The previous week another popular measure of employment --the civilian unemployment rate--jumped to 9.4 percent from 8.9 percent.

One number that is rarely reported in the popular media is the actual number of people that are unemployed. You might be shocked to learn that the number of unemployed workers soared to 14.5 million in the most recent report. This compares to 13.72 million the previous month, and 8.5 million a year earlier.

Source: The Employment Situation--Unemployed

While the more popular reports seem to be indicating that the employment situation is improving, the raw numbers show that more and more Americans are out of work. In fact, this is the largest number of unemployed since they started compiling this statistic in 1948.

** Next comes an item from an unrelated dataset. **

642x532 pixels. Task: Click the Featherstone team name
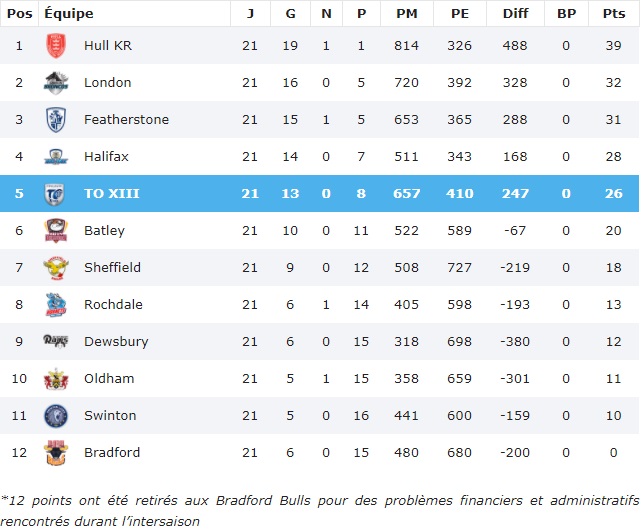coord(127,120)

Another sobering statistic is the number of Americans that have been unemployed for 27 weeks or longer. This number rose to 3.95 million in the latest period, versus 3.68 million a month earlier. In 2008, the number for the comparable period was 1.57 million.

Source: Civilians Unemployed for 27 Weeks and Over

These numbers are particularly disconcerting because many of these Americans have exhausting their Federal and State unemployment insurance benefits.

With the trend of unemployment still rising and the duration of unemployment still rising, the situation is more dire than it appears on the surface.

Many of the so called experts continue to say that the employment situation is improving based on weekly unemployment claims report. The evidence (although lagging) paints a very different picture of employment in America.

Those investing in stocks should take a good hard look at these numbers. The numbers are telling us that the economy is still at risk.

While the employment situation might not be as bad as it was a few months ago, the situation is still very negative.

It is often true that the stock markets discounts all the bad news before it happens. But the question still remains, has the market discounted the worst of the news, or is the worst news still to come?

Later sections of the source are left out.